**EXERCISE AIM:** Each entry below must appear in the answer exactly as written.

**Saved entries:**

↓

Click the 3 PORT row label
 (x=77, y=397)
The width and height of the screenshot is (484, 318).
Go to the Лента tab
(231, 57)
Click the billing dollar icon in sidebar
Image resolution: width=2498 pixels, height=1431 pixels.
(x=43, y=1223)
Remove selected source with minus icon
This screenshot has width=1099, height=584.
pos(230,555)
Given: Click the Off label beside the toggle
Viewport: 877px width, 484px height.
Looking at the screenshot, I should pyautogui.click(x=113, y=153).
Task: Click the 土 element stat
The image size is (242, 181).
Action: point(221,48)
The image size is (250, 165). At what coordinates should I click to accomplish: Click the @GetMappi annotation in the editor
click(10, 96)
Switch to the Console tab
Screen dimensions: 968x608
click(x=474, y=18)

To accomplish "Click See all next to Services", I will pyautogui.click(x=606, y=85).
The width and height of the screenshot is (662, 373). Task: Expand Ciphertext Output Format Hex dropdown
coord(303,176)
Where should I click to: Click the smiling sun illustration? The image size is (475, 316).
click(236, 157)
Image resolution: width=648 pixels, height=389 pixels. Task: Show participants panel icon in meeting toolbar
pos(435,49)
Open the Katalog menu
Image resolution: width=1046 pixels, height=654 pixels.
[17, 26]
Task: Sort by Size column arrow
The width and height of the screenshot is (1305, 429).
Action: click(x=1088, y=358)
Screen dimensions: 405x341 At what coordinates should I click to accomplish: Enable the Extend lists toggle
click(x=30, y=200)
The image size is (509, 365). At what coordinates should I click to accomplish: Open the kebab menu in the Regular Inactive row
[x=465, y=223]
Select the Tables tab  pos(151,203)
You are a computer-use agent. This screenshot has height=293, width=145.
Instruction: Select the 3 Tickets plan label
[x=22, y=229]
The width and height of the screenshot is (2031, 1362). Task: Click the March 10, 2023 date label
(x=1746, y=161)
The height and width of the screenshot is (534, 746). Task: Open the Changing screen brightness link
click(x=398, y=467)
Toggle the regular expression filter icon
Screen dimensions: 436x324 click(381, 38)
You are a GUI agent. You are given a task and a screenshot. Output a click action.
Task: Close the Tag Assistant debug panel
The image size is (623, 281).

↑

**SOLUTION FOR THIS EXERCISE:**
Click the 3 PORT row label
 (x=77, y=397)
The width and height of the screenshot is (484, 318).
Go to the Лента tab
(231, 57)
Click the billing dollar icon in sidebar
Image resolution: width=2498 pixels, height=1431 pixels.
(x=43, y=1223)
Remove selected source with minus icon
This screenshot has width=1099, height=584.
pos(230,555)
Given: Click the Off label beside the toggle
Viewport: 877px width, 484px height.
Looking at the screenshot, I should pyautogui.click(x=113, y=153).
Task: Click the 土 element stat
The image size is (242, 181).
Action: point(221,48)
The image size is (250, 165). At what coordinates should I click to accomplish: Click the @GetMappi annotation in the editor
click(10, 96)
Switch to the Console tab
Screen dimensions: 968x608
click(x=474, y=18)

To accomplish "Click See all next to Services", I will pyautogui.click(x=606, y=85).
The width and height of the screenshot is (662, 373). Task: Expand Ciphertext Output Format Hex dropdown
coord(303,176)
Where should I click to: Click the smiling sun illustration? The image size is (475, 316).
click(236, 157)
Image resolution: width=648 pixels, height=389 pixels. Task: Show participants panel icon in meeting toolbar
pos(435,49)
Open the Katalog menu
Image resolution: width=1046 pixels, height=654 pixels.
[17, 26]
Task: Sort by Size column arrow
The width and height of the screenshot is (1305, 429).
Action: click(x=1088, y=358)
Screen dimensions: 405x341 At what coordinates should I click to accomplish: Enable the Extend lists toggle
click(x=30, y=200)
The image size is (509, 365). At what coordinates should I click to accomplish: Open the kebab menu in the Regular Inactive row
[x=465, y=223]
Select the Tables tab  pos(151,203)
You are a computer-use agent. This screenshot has height=293, width=145.
Instruction: Select the 3 Tickets plan label
[x=22, y=229]
The width and height of the screenshot is (2031, 1362). Task: Click the March 10, 2023 date label
(x=1746, y=161)
The height and width of the screenshot is (534, 746). Task: Open the Changing screen brightness link
click(x=398, y=467)
Toggle the regular expression filter icon
Screen dimensions: 436x324 click(381, 38)
You are a GUI agent. You are given a task and a screenshot. Output a click action.
Task: Close the Tag Assistant debug panel
The image size is (623, 281).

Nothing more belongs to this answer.